A few years ago, at one of my usual conventions, I spoke on a panel with other webcomic creators about the business side of making your own comics. The topic of shipping books came around, and I said that I rather enjoyed shipping them out myself. That I enjoyed going to the local post office and sending out my work myself. That I felt like I was giving each copy of a book a little send-off on its way to a loyal reader. It not only gave these transactions a personal touch, but it let me get to know the local post office workers and create new relationships with them.
I’ll never forget the reply of a fellow panelist, who was a creator I greatly admired. He said, “Why in the world would you do that?! I HATE going to the post office! I hate having to deal with other people! I much prefer having a system in place where something else takes care of that for me. It’s so much extra work!”

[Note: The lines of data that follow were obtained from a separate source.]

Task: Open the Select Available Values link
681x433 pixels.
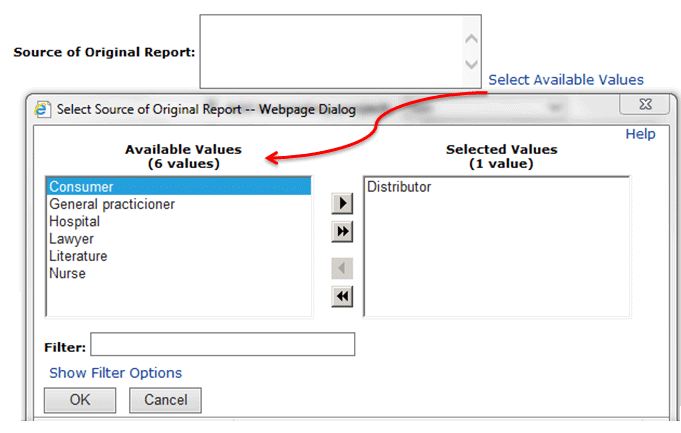Action: click(x=566, y=80)
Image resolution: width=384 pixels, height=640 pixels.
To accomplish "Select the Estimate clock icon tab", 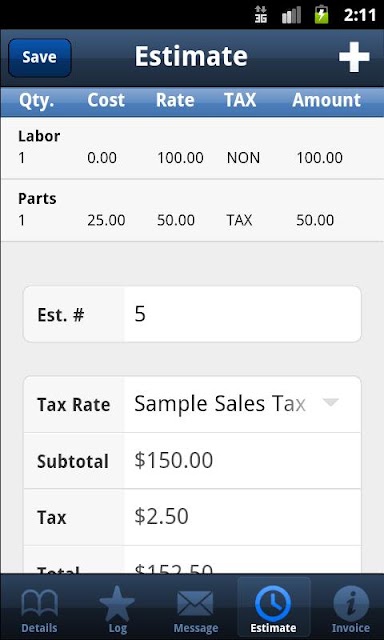I will pos(273,608).
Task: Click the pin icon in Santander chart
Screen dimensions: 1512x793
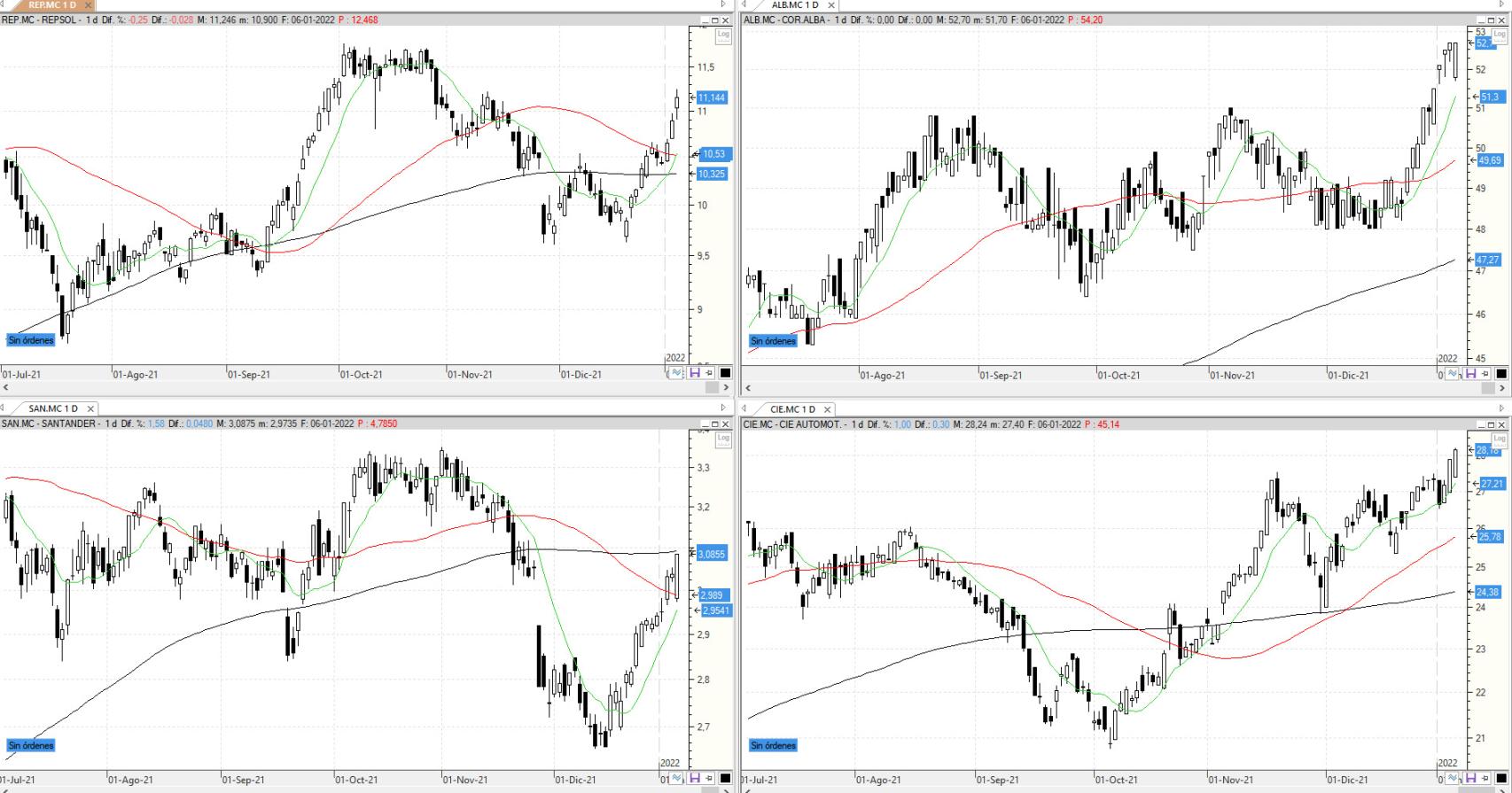Action: click(x=709, y=778)
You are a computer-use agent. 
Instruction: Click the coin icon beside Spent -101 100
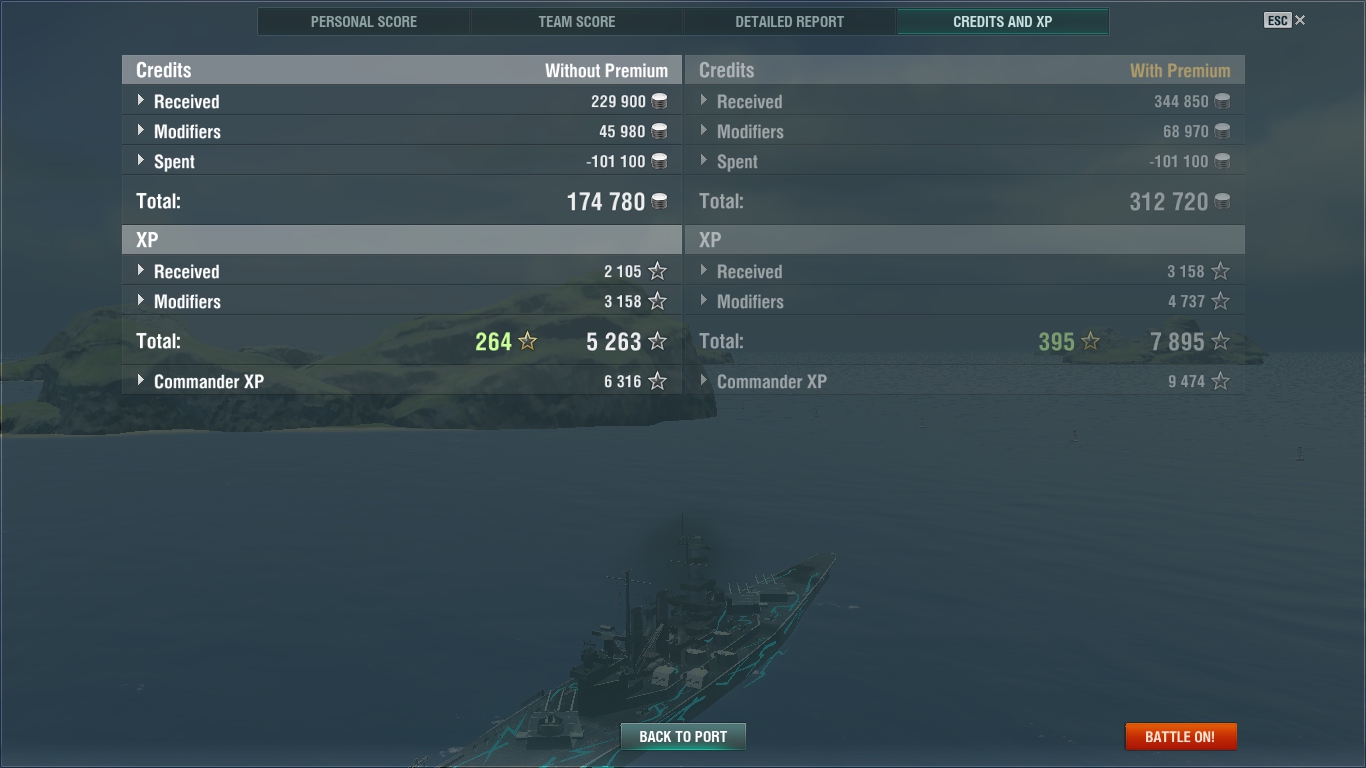(x=659, y=161)
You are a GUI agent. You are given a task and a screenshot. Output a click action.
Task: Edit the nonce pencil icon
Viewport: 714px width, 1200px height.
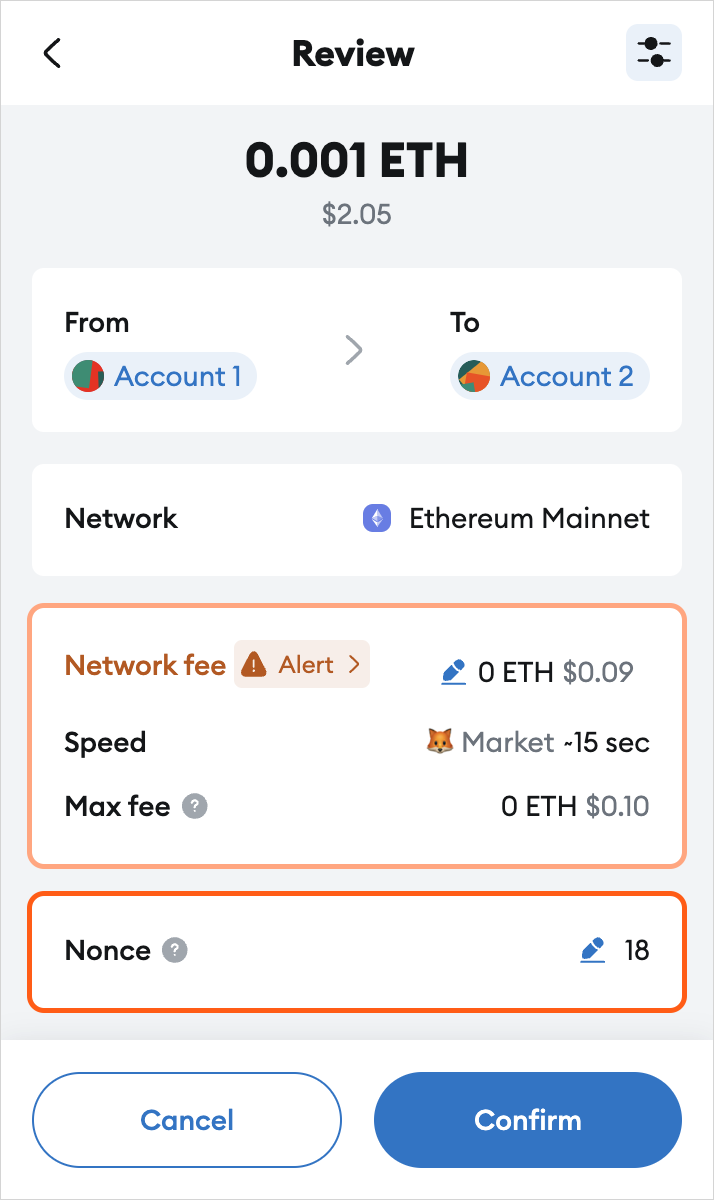click(594, 950)
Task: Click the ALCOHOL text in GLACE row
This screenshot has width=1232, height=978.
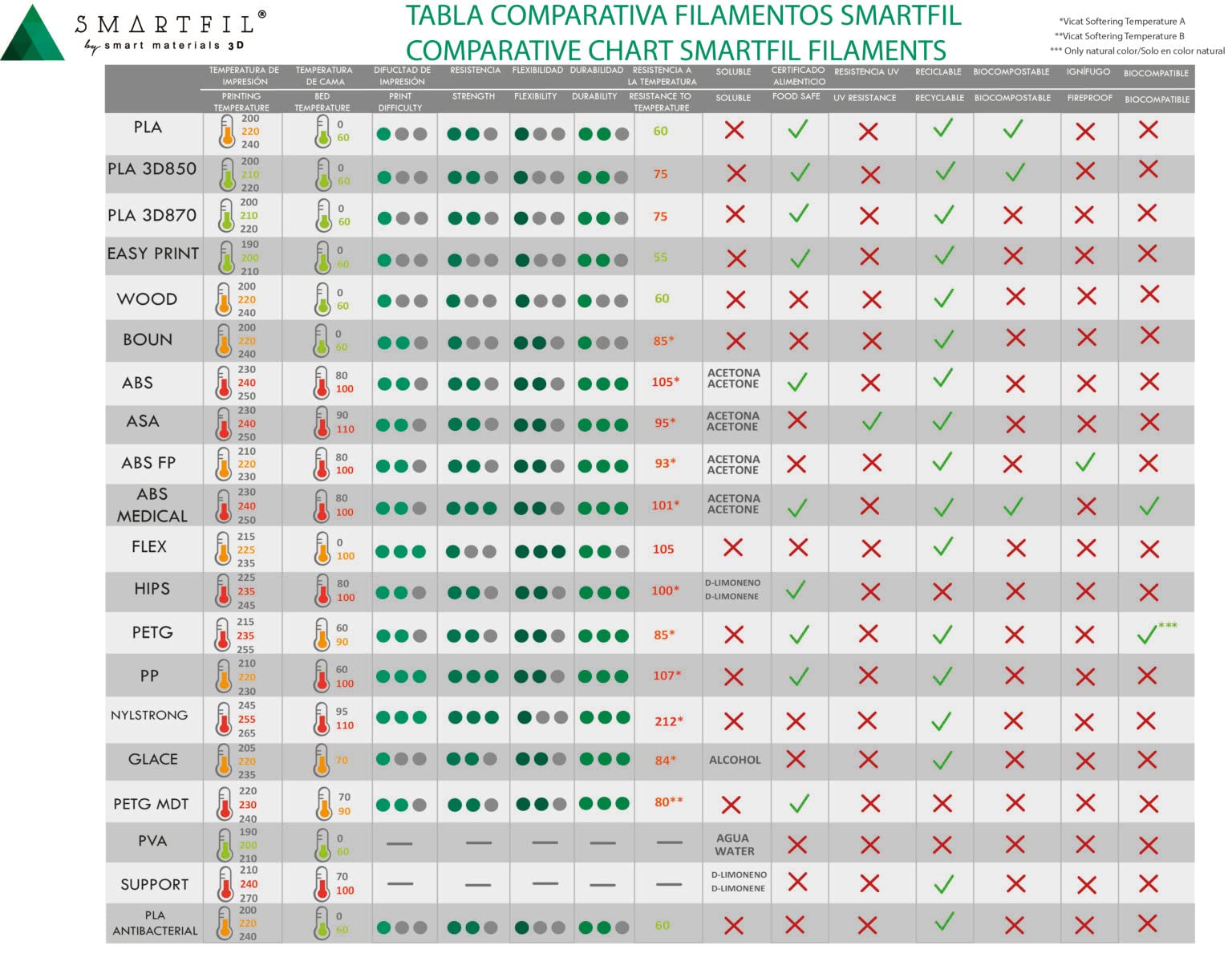Action: pyautogui.click(x=735, y=760)
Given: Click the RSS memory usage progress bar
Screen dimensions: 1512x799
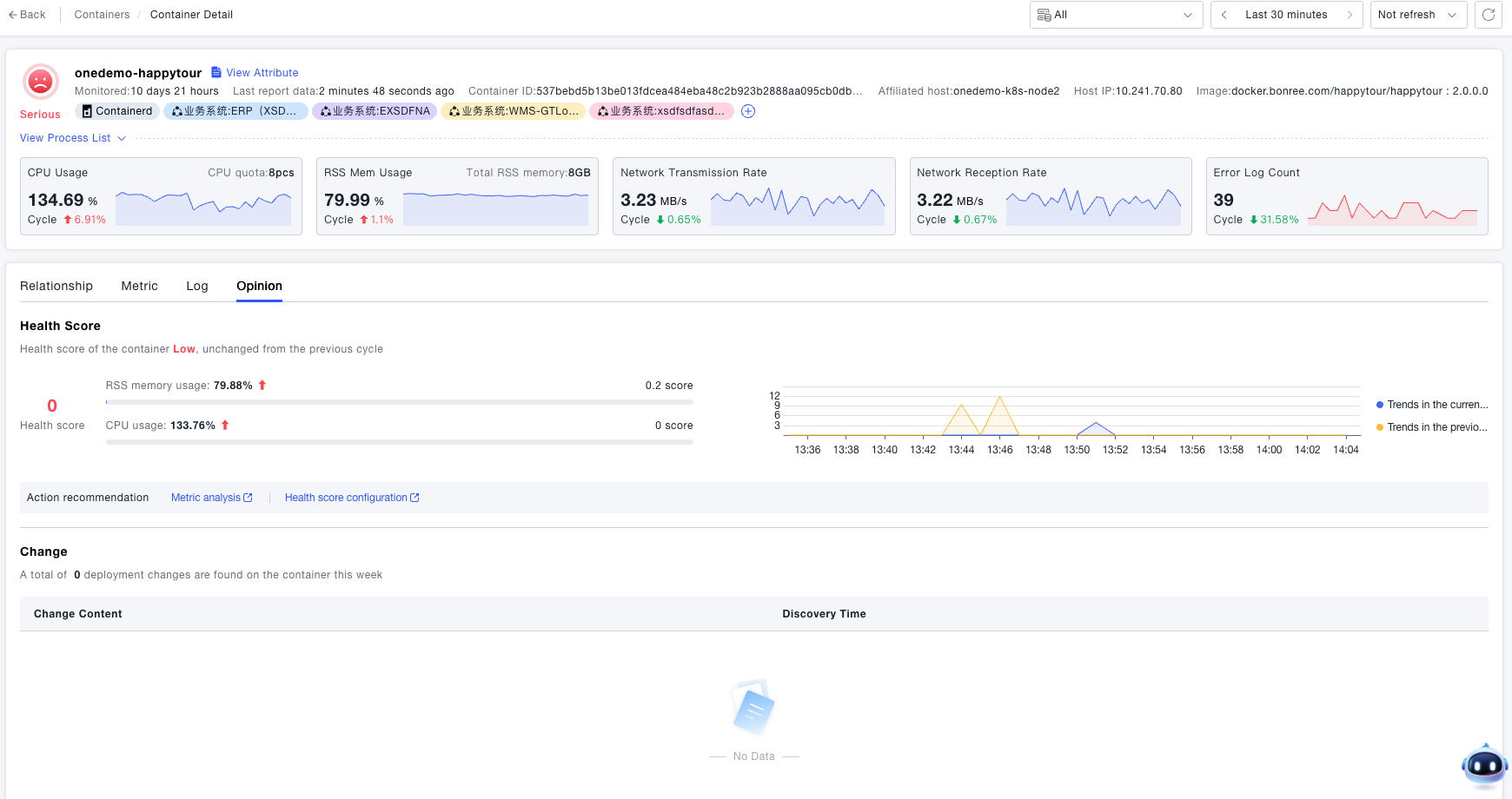Looking at the screenshot, I should [x=399, y=402].
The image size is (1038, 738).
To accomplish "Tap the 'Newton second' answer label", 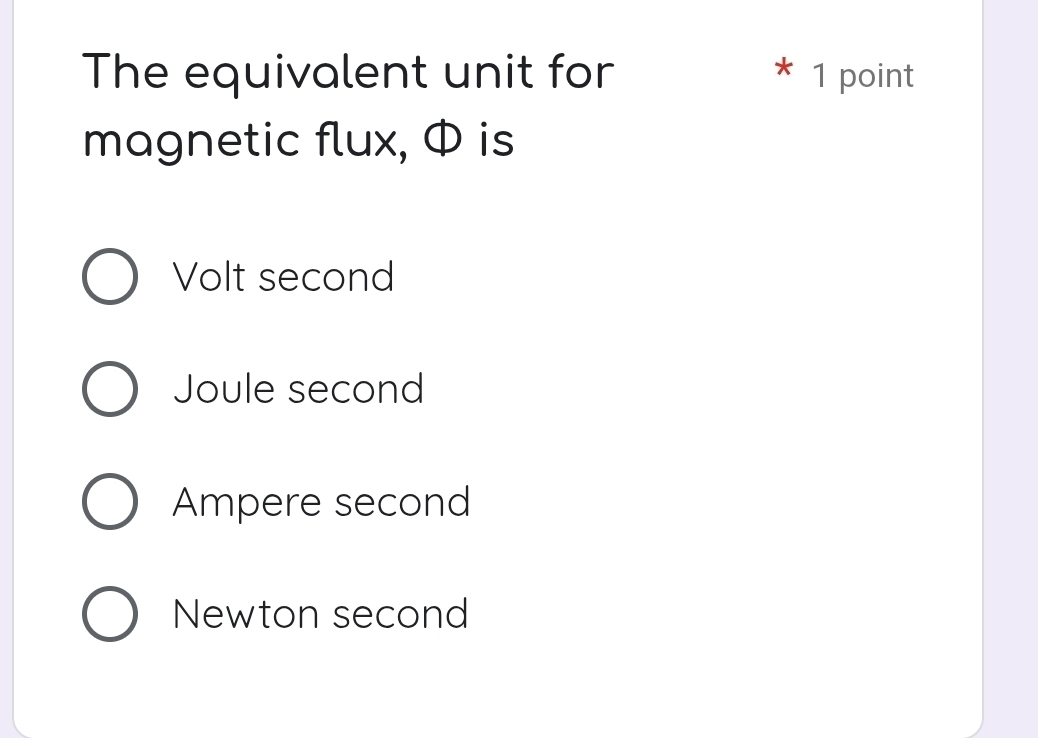I will (320, 614).
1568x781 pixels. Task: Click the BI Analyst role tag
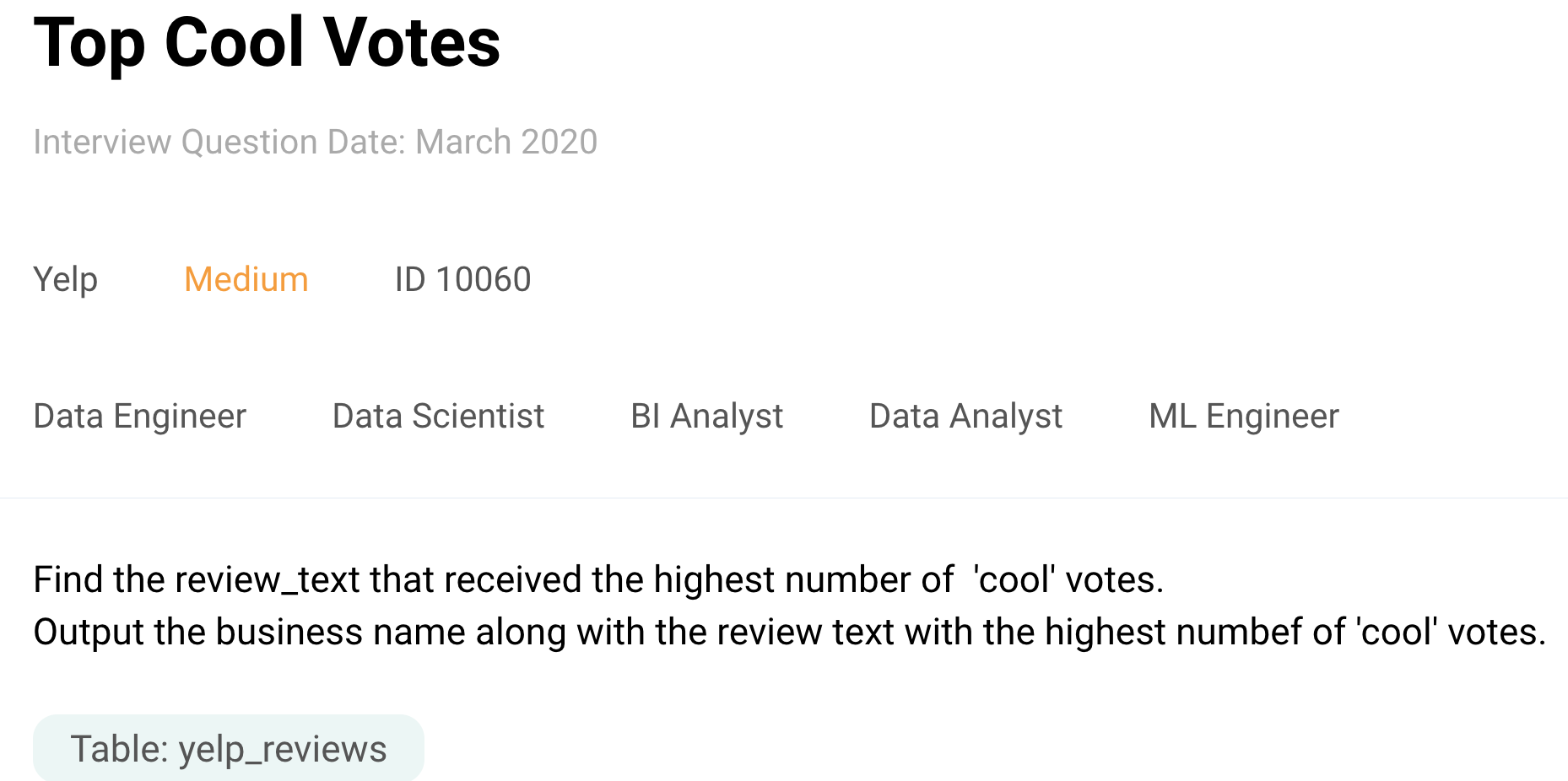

His reply wasn’t meant in malice. It got a laugh from the other panelists and the crowd, and most importantly it got a laugh from me, too. But that retort lived somewhere in the back of my head for years. Was I giving myself extra work by doing this on my own? Was I stubbornly stuck in an inefficient method of doing business? I’m prone to huge bouts of self-doubt, so all my post office trips in the years since that day had a nagging feeling in the back of my mind.
This past weekend, I’m happy to say my doubts were alleviated and my way of doing business was vindicated.
It was time to ship out books for the Kickstarter campaign to reprint volume 1 of “Dominic Deegan: Oracle for Hire.” I had close to 300 books to ship out, and thanks to my wife handling all parenthood responsibilities I had a day to make regular trips to the post office, shipping them out in batches at a time. I thought it was going to be the first step in a weeks-long process, with the hopes of getting a good chunk of the books shipped out on that day.
But because I’d been regularly going to this post office in person for years, establishing a relationship with the workers there by virtue of just being nice and neighborly, they did something extraordinary for me. Because they knew me and liked me, they let me drop off every single one of my orders over the course of two days without having to wait in line, and they volunteered to process them over the course of those days in between other customers. Because of their generosity and kindness to me, every single book order was processed and sent out over the course of a day and a half. I was stunned, and a huge workload was taken off my hands.
“Why in the world would you do that?!” he had asked me. Years later, I can confidently say that this was why I do business the way I do. It’s not always about efficiency and the bottom dollar. I even hate to call it “doing business,” because that feels cold or implies an ulterior motive. For me, it’s about building relationships with the people around me and, if I’m lucky, making some new friends along the way.